Look through the data below and output, unchanged, every line from the one holding "[Facebook] (136, 1535)" through the one holding "Viagens de Lazer (86, 126)", inclusive. Skip the pictures.

# Source material:
□ □ □ □ □ □ □

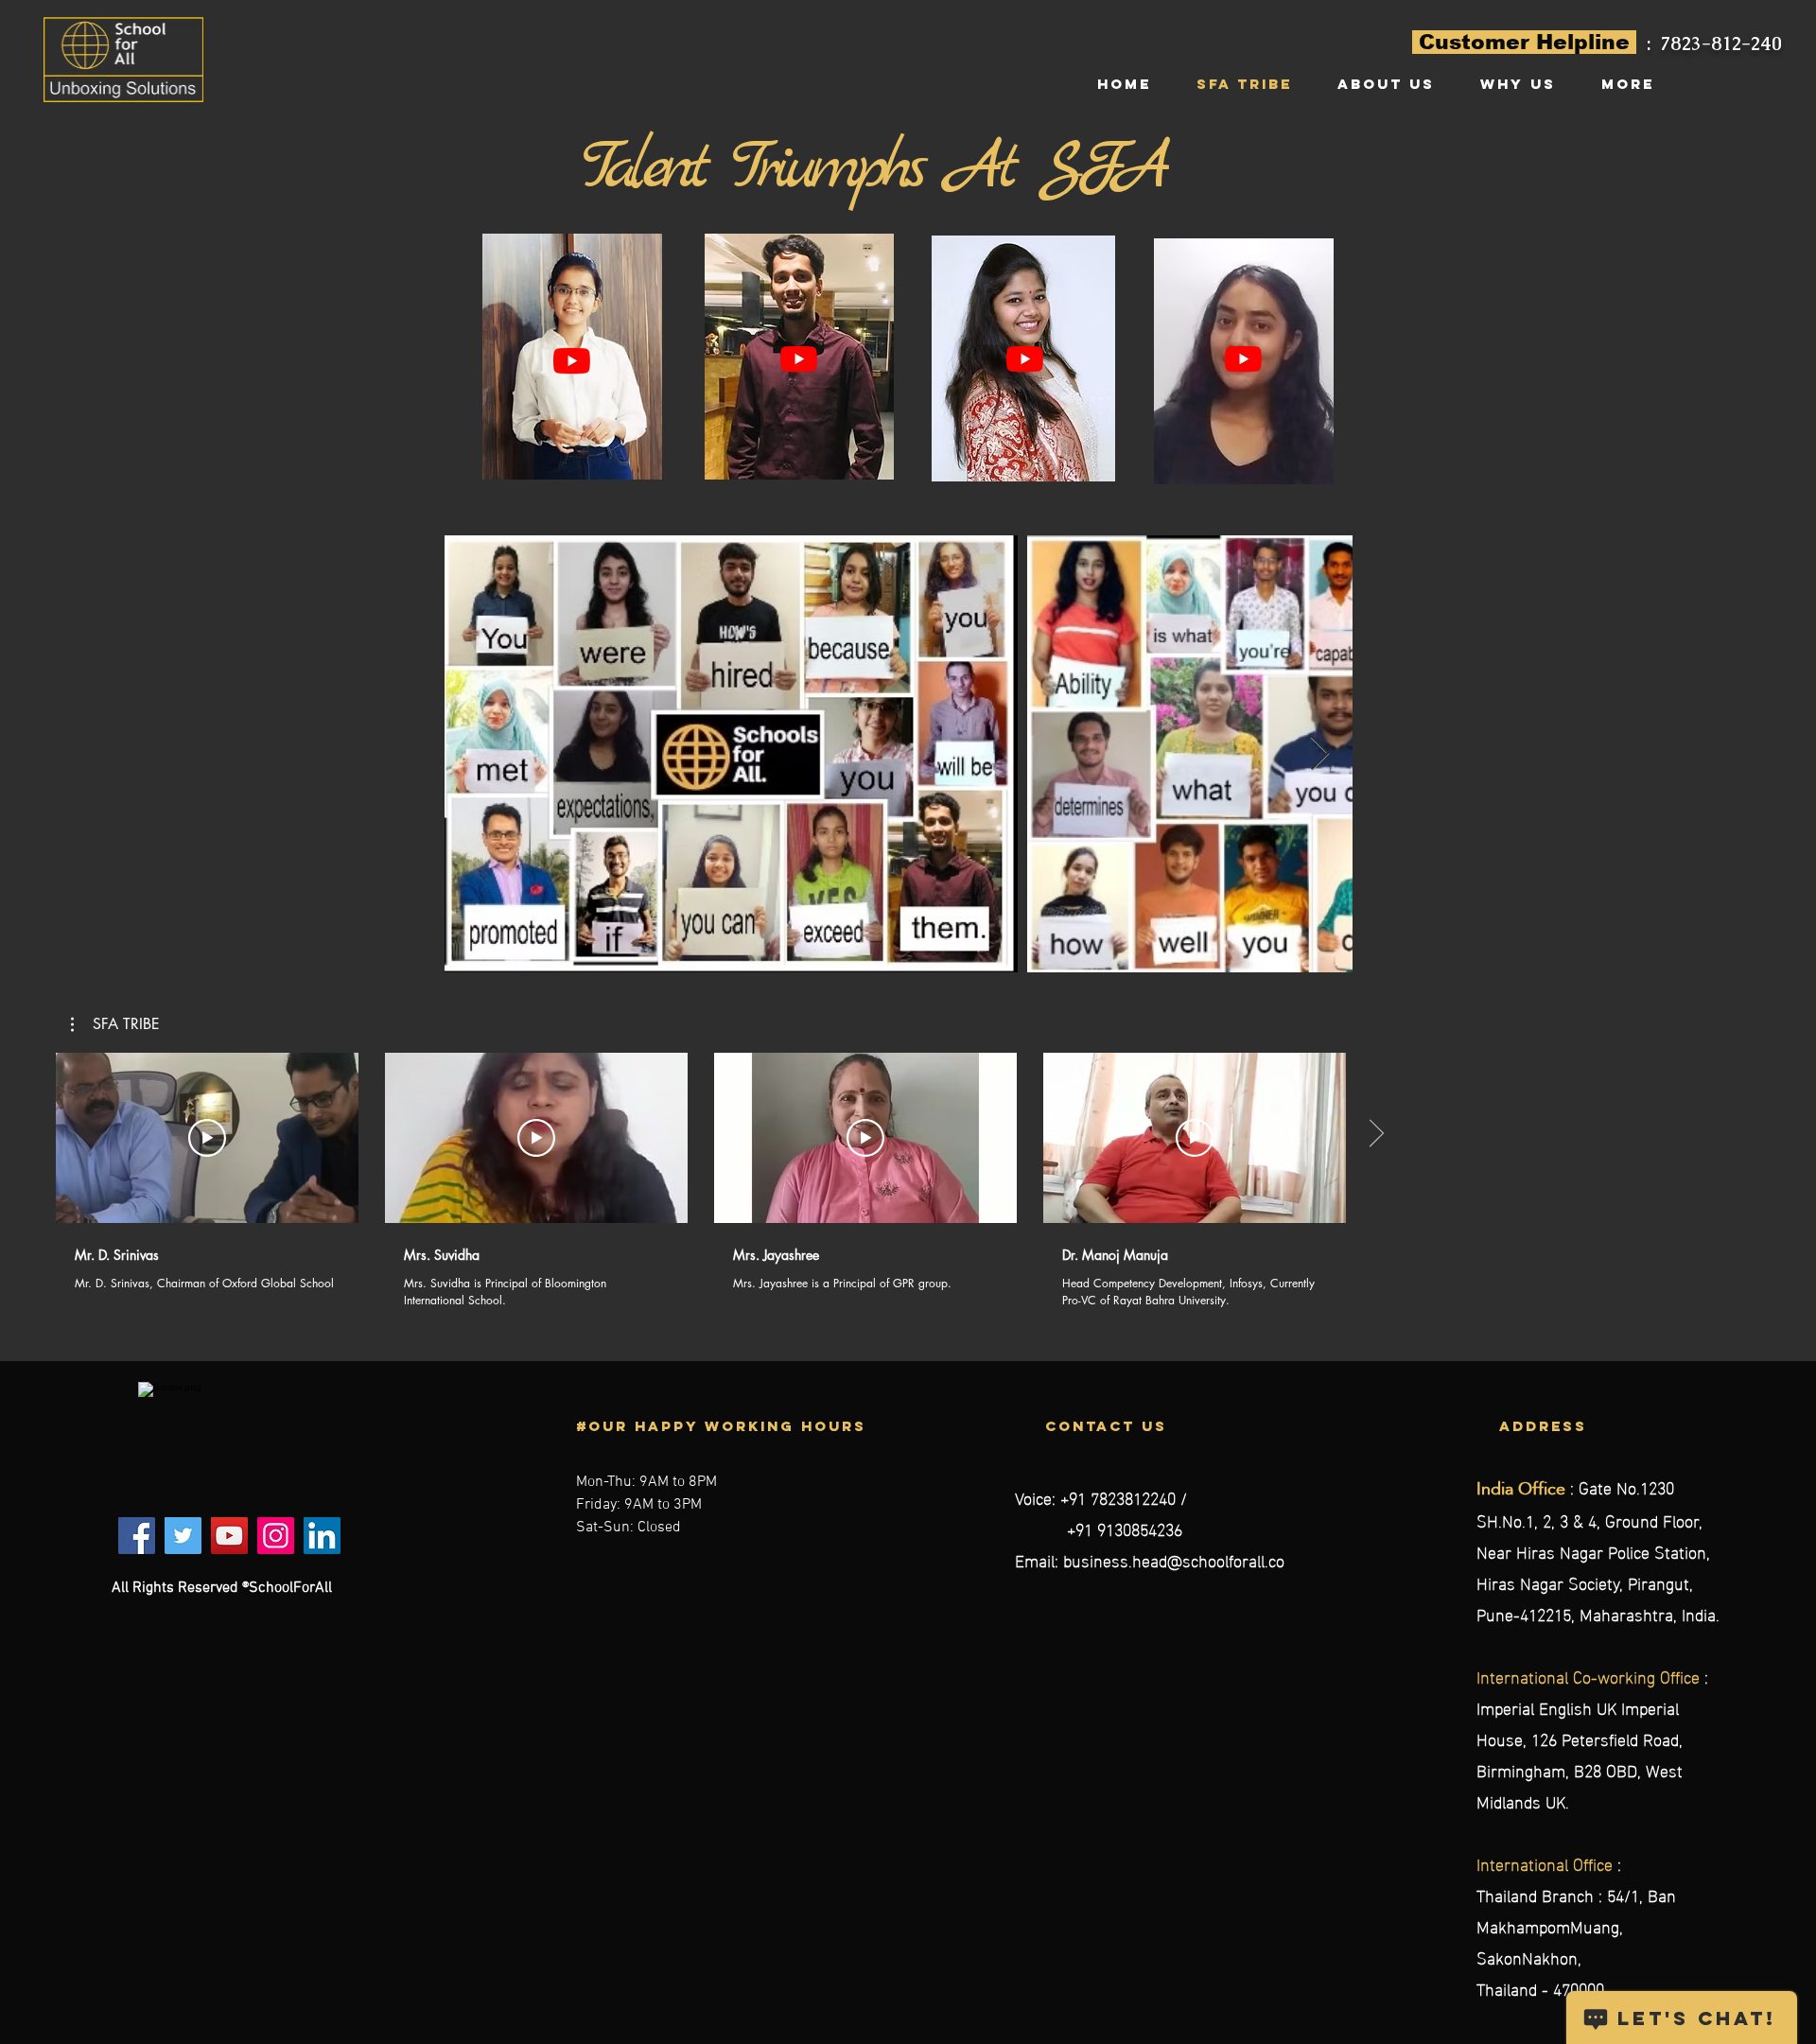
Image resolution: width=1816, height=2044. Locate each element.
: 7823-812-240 (1714, 43)
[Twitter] (183, 1535)
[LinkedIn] (322, 1535)
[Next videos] (1376, 1134)
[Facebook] (136, 1535)
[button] (115, 1024)
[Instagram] (275, 1535)
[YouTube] (571, 360)
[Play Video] (207, 1138)
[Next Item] (1320, 754)
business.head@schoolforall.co (1173, 1559)
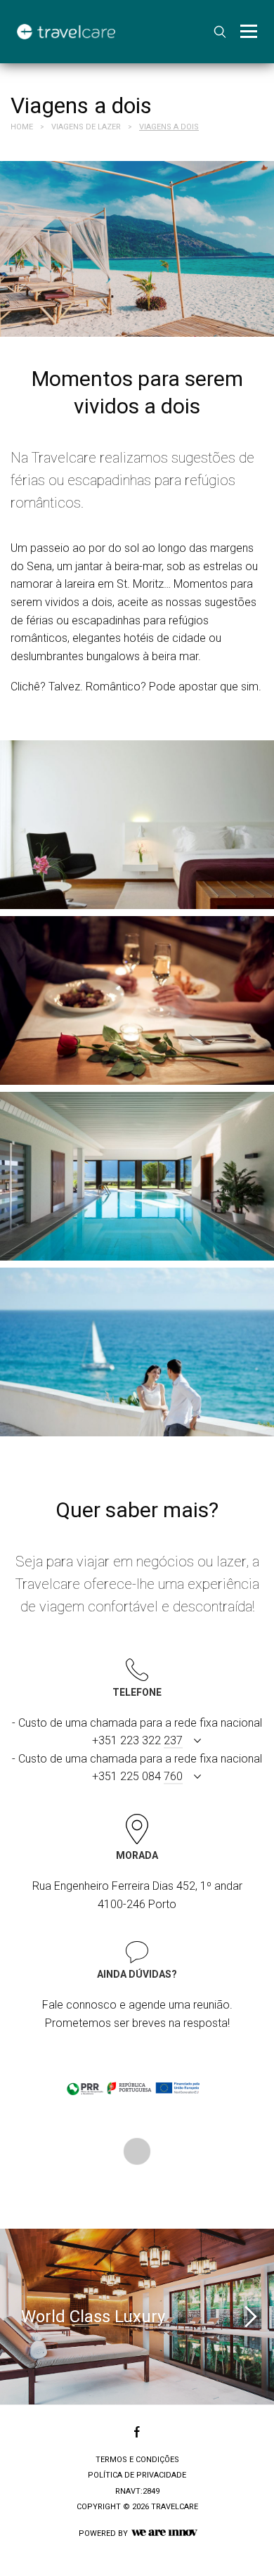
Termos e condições (137, 2459)
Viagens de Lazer (86, 126)
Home (22, 126)
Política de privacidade (137, 2475)
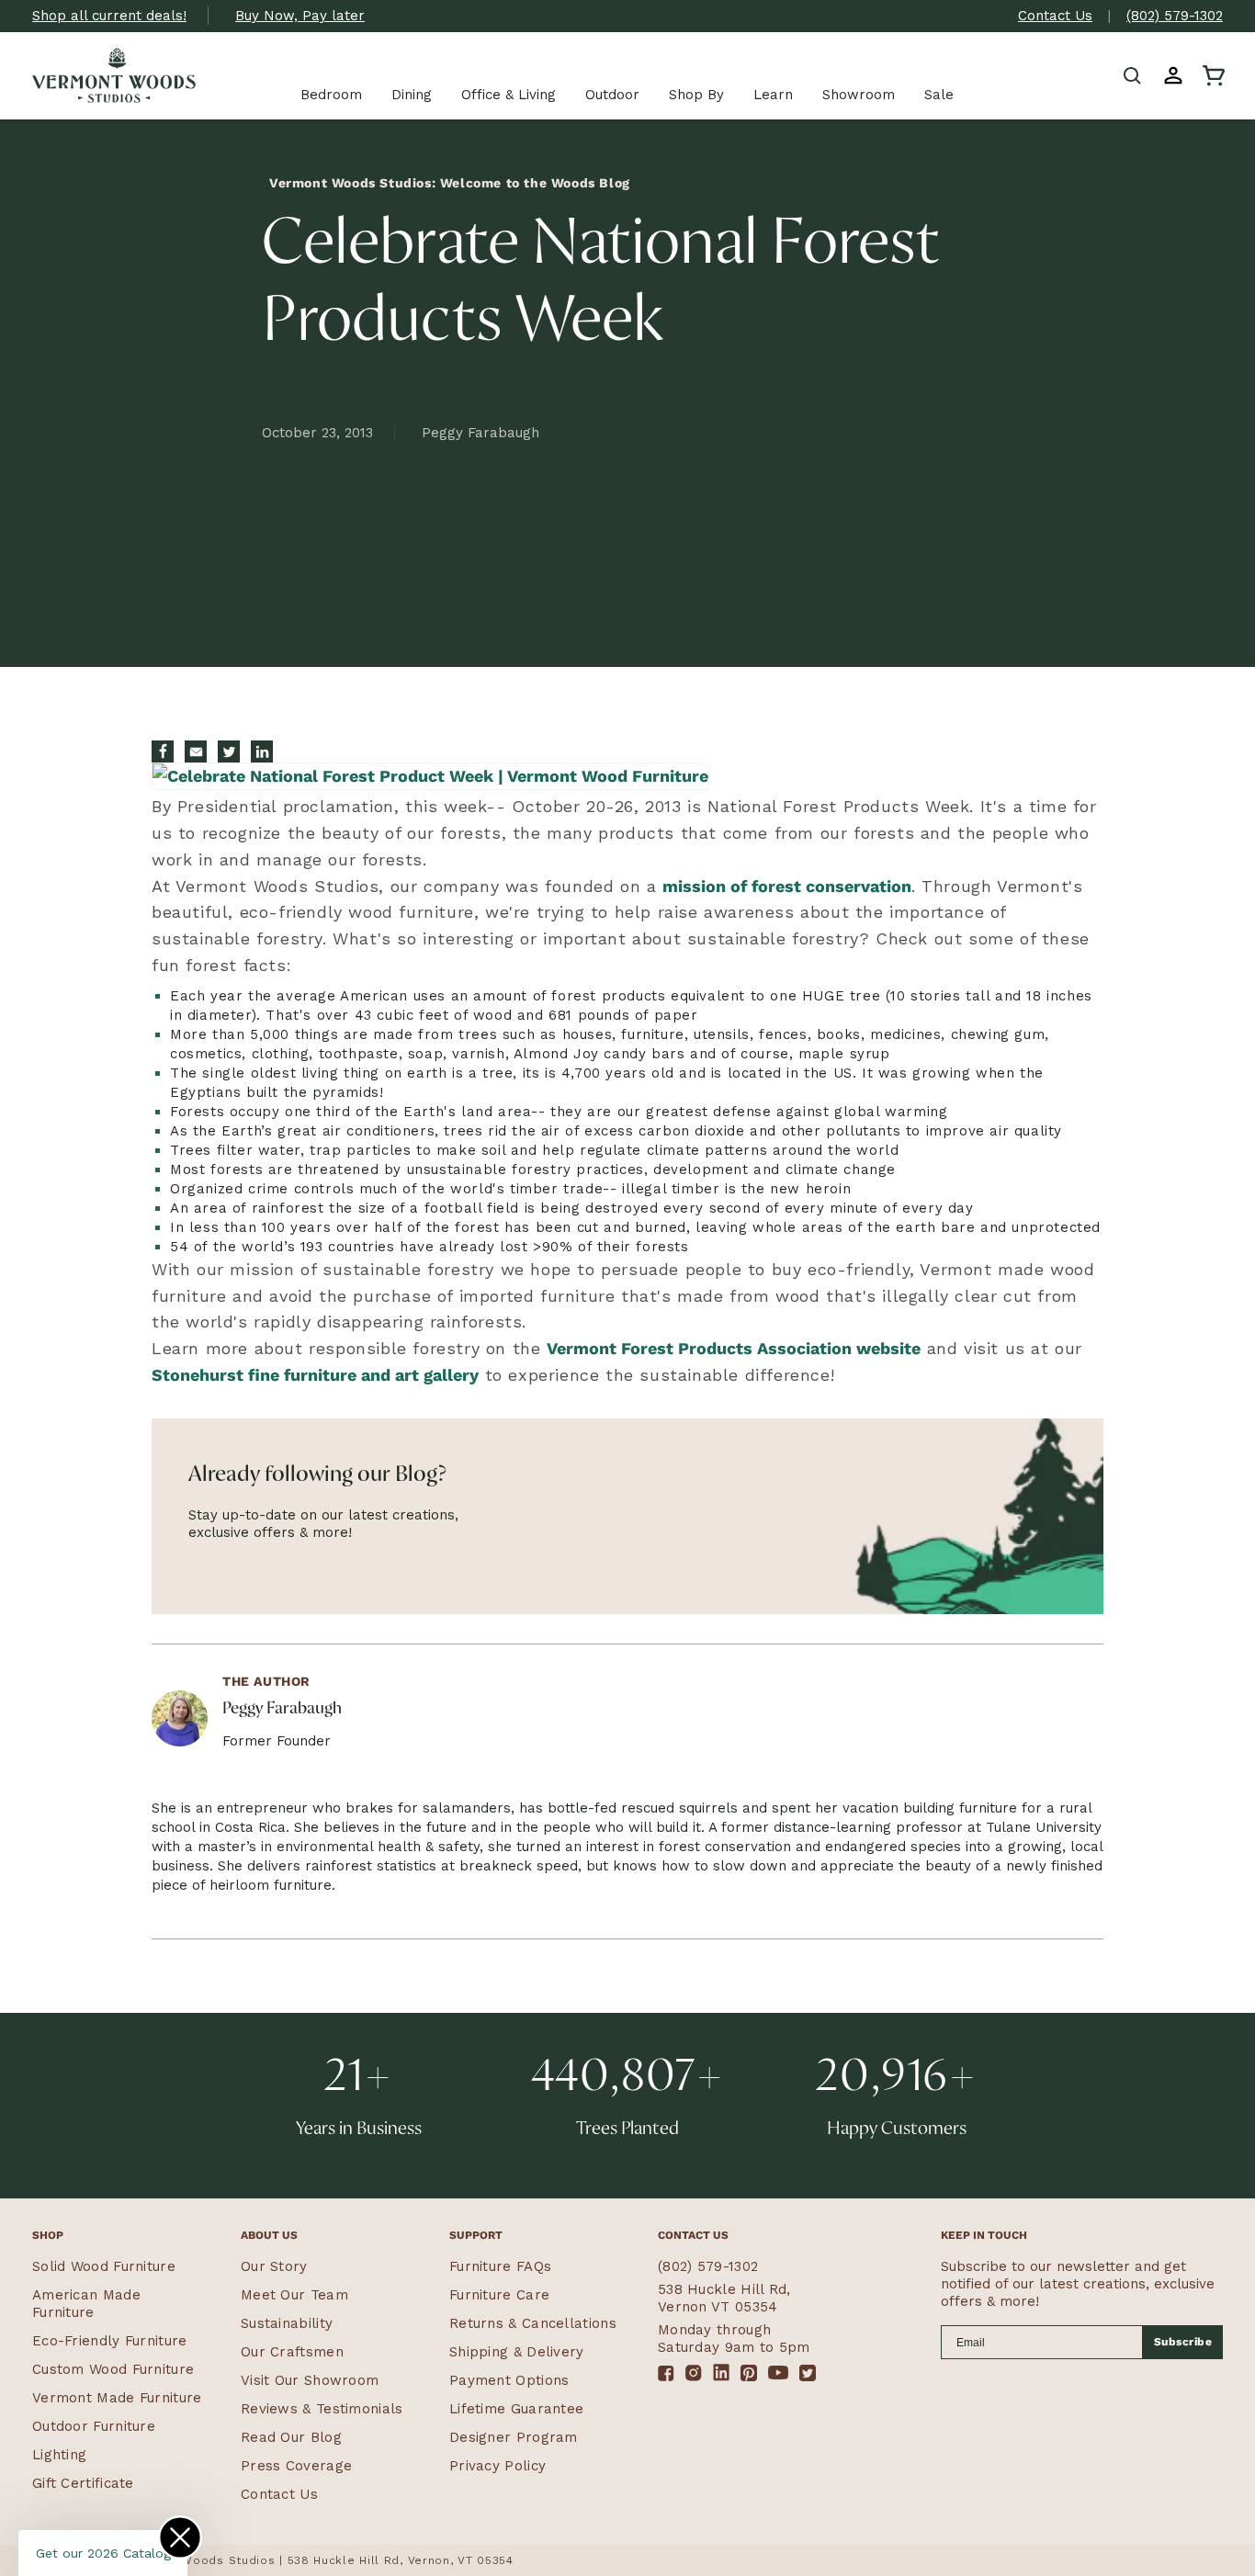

□ □ □ □ □ □ □

# Result:
[Facebook] (136, 1535)
[button] (115, 1024)
[Instagram] (275, 1535)
[YouTube] (571, 360)
[Play Video] (207, 1138)
[Next Item] (1320, 754)
business.head@schoolforall.co (1173, 1559)
Termos e condições (137, 2459)
Viagens de Lazer (86, 126)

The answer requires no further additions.